The mission had much work to do. The Portuguese were setting a poor example for the native peoples, including keeping them as slaves and/or concubines. The secular priests were reluctant to address the settler’s sinful ways. So, in addition to having to evangelize the native people, the missionaries had to try to bring the European settlers back to God’s ways. Manuel and José made a very good team. While Manuel used his skills as a good administrator and emissary, it was José who was the true missionary. He taught the native people the basics of the Christian faith and much more. To attract them away from such practices as cannibalism and polygamy and toward a more stable life, José and the other Jesuits taught them basic agriculture, as well as such skills as masonry and carpentry.
A MAN OF MANY TALENTS
José was especially effective with the children, using skits and singalongs to teach the Faith. He wrote plays, mostly associated with prominent feasts of the Church, for the community to take part. He had also mastered methods of simple surgeries and the effective use of herbs for healing, which was very helpful, especially for the many natives in remote areas. In the 1550’s, a terrible conflict erupted between the Tamoya and Tupi tribes, complicated by the presence of French Protestant Huguenots and Portuguese Catholics. Manuel and José were held hostage, and tried to bring peace. José’s skill with multiple languages was key to restoring a temporary peace in 1564. During the months he was held captive, José created a Latin poem in honor of the Virgin Mary, which he wrote each day in the sand and then memorized. After the conflict, he wrote the four thousand line poem from memory. In 1566, José was ordained a priest.

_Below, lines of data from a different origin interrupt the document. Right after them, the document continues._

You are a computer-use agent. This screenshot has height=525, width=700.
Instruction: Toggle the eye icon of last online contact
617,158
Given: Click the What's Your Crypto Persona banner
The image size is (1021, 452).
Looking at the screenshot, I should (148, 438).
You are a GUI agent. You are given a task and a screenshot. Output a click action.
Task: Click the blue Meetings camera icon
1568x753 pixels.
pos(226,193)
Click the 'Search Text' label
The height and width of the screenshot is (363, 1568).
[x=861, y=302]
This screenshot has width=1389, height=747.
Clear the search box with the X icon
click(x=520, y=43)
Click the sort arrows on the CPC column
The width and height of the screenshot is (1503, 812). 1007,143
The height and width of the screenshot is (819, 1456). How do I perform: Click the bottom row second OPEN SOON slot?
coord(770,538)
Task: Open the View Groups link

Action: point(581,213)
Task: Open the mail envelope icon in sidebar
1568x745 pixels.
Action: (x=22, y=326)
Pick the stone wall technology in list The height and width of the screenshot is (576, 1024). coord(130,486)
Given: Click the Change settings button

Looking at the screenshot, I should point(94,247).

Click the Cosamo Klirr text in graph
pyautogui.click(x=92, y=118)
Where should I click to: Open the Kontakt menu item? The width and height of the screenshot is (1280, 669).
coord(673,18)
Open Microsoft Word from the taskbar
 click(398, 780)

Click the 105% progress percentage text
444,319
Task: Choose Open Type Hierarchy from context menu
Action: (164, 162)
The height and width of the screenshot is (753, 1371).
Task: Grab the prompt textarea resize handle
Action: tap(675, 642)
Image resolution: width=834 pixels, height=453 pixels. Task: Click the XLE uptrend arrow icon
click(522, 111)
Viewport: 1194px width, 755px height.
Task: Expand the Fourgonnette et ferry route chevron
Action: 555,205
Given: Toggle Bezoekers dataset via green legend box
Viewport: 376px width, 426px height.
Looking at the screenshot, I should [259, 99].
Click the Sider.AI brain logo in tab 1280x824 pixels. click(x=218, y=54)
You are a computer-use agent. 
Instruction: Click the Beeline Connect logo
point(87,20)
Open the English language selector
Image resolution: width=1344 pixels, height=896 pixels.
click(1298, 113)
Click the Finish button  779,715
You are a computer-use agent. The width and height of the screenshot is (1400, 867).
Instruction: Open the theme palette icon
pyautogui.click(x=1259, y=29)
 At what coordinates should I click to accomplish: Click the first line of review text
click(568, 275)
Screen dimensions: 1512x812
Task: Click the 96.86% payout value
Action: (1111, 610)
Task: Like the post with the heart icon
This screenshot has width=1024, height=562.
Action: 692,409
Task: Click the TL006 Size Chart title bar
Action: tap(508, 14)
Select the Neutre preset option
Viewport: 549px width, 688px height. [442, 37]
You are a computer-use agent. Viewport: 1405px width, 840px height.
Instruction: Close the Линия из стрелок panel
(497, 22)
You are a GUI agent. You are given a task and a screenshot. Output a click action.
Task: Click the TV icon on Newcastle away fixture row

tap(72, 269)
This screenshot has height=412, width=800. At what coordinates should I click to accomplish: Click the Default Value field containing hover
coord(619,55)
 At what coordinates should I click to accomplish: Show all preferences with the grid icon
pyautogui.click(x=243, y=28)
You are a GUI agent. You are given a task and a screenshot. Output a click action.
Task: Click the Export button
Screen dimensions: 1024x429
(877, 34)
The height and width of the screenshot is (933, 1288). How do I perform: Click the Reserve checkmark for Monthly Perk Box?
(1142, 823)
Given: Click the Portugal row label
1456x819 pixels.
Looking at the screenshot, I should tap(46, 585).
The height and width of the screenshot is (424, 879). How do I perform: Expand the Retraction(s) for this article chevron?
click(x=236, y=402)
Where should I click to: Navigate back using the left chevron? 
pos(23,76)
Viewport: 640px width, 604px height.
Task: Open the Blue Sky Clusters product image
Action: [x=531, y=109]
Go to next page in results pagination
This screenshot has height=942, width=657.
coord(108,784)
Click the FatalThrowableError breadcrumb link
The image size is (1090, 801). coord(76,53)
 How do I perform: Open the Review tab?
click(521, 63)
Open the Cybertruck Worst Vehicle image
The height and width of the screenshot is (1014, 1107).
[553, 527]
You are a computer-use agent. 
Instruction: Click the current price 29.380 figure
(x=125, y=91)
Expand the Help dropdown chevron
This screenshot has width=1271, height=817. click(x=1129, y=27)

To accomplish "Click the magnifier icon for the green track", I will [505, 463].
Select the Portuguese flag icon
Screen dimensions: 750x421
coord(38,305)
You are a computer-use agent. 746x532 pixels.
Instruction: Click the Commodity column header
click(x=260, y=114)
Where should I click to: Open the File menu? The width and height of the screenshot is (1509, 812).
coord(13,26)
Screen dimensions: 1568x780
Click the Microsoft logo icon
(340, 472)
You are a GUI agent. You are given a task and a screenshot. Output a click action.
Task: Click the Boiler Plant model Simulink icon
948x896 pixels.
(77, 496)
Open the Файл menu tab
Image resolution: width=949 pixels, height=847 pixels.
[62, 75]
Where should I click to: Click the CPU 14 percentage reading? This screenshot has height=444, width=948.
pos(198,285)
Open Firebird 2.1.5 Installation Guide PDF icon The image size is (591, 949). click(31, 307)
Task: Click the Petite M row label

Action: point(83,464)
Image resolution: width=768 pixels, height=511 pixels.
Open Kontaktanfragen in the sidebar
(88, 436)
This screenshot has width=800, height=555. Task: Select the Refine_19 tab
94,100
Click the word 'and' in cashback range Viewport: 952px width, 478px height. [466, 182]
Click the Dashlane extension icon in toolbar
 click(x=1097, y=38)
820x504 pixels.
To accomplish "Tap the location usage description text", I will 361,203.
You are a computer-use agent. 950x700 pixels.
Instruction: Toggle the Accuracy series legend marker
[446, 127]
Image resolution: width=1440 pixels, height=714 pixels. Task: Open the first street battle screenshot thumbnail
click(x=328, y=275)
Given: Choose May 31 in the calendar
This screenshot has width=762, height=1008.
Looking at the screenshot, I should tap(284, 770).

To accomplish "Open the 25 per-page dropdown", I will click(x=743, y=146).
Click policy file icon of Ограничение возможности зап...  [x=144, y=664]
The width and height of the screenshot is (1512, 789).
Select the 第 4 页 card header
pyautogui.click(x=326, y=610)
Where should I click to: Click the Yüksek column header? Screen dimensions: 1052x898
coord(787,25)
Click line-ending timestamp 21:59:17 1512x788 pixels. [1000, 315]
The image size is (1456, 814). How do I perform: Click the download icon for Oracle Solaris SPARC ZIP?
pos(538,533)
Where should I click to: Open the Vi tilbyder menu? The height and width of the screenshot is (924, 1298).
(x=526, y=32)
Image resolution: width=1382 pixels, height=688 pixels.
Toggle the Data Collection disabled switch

HEAD OF A COLLEGE AND PROVINCIAL
In 1570, Fr. Jose succeeded Manuel da Nóbrega as head of the Jesuit college that had been established at Rio De Janeiro. From that base, he traveled extensively, by ship and on foot, throughout Brazil to help establish the missions, believing that true apostles do their work on foot, like the original twelve. In 1577, he succeeded Manuel da Nóbrega as the provincial head of the Brazilian Jesuits. Exhausted and always in poor health, he requested retirement in1591. He died at Reritiba (now Anchieta, Brazil) on June 9, 1597 at age sixty three, and thousands of natives came to mourn him.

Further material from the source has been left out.